I’d apologize before I begin but what would be the point. Sometimes you just have to throw it out there; get it off your chest.
When I sat down to the read the Halifax paper last week. . . . Wait, let’s try that again with a serving of honesty. When I sat down to do the crossword puzzle in the Halifax paper last week, I came upon a column inside the sports section, bottom of the page, not very big, small headline.
In it was the news that the Toronto Blue Jays had signed catcher Russell Martin to a five-year contract worth—brace yourself—$82 million in U.S. dollars.
Aside of wanting to throw my chair through the patio door, I settled for a loudly-exclaimed, “You’ve got to be kidding!”
Granted, Mr. Martin is a Canadian and I like to see Canadians on the Blue Jays’ roster, but $82 million?
He’s not solving world hunger. He hasn’t promised to end homelessness in Toronto. He hasn’t convinced world leaders to work together at climate change.
He hasn’t done anything aside of a natural talent to catch balls and throw them accurately to second base with a quick thinking reaction time.
I do love baseball, but this may be the end of my career as a spectator. I can’t take it. I just can’t. What madness is this? The only ones who can afford seats without requiring oxygen are the corporate big wigs.
I’ve been whining about the earnings of professional athletes for years and though I shout “foul,” I can’t help myself when it comes to the likes of Roger Federer. I’ve quit watching golf, though it wasn’t an easy break, but I did it—spurred on by Phil Mickelson saying he’d have to rethink his spending in light of U.S. President Barack Obama’s health-care plan.
Give me a break. We all should have turned the television off after that gross misstatement.

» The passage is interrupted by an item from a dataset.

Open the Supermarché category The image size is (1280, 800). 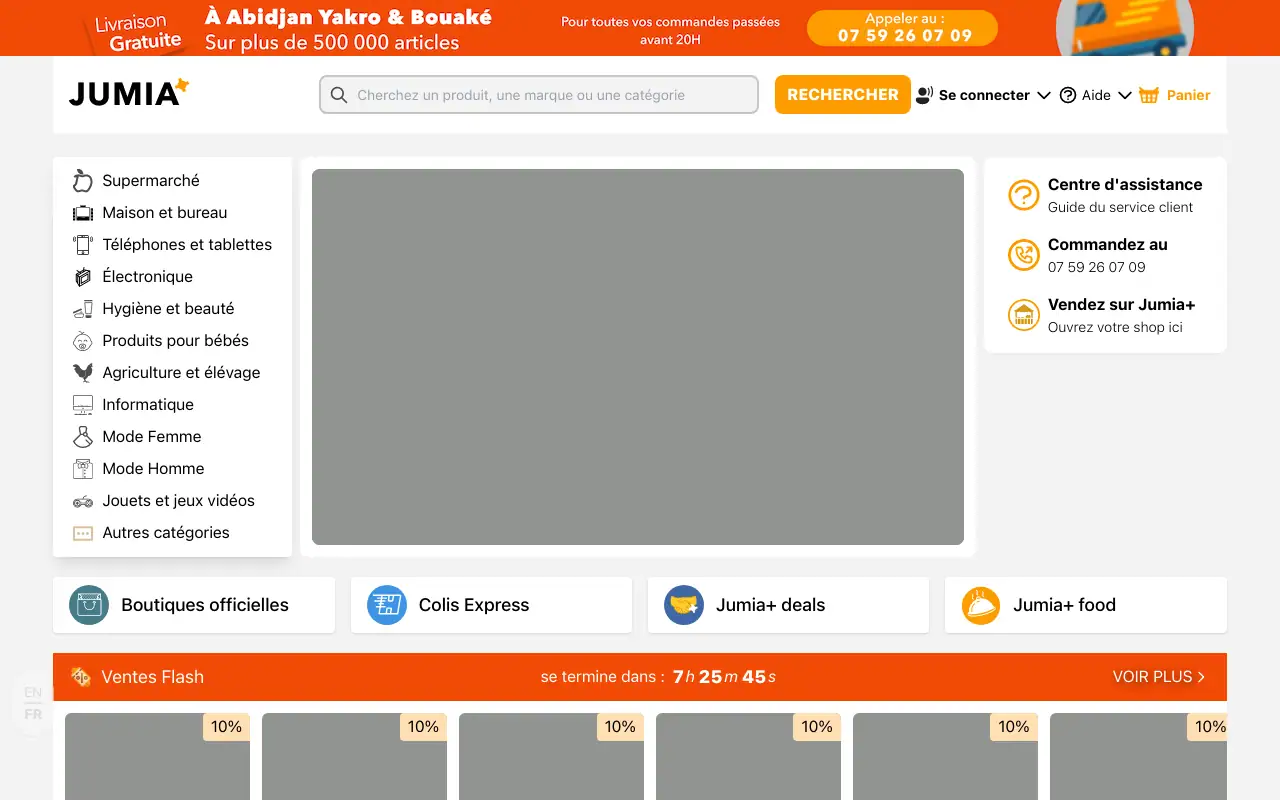(150, 181)
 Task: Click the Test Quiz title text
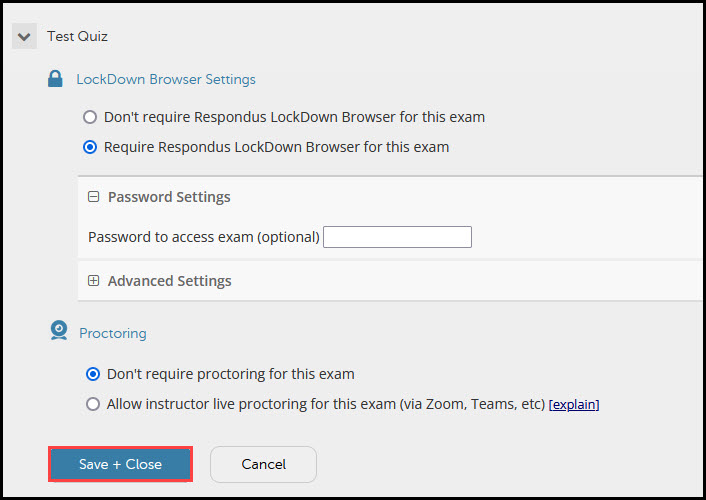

Just like I quit drinking Diet Coke, I quit watching golf. It can be done. Lucky for me I love watching curling and those athletes aren’t galloping to the bank with their bags of winnings (so my honour is intact while I tune in).
People are losing their jobs, food bank usage is up, families are losing their homes and yet these sports contracts grow and grow and grow. Teachers are under incredible stress here in Canada to deliver a curriculum while trying to solve social issues and parenting problems and poverty and children arriving at school hungry and poorly-dressed.
It’s even worse in the U.S. where the education budget has been nearly stripped bare.
We have lost our way; the fog growing thicker with every passing year. All I can do is turn off the television and stop buying tickets.
The latter one is easy; I can’t afford a ticket to watch professional sports. I can watch varsity athletics at Acadia University, though.
That’s what I’ll do to get my sports fix—and I’ll continue to complain as loudly as I dare.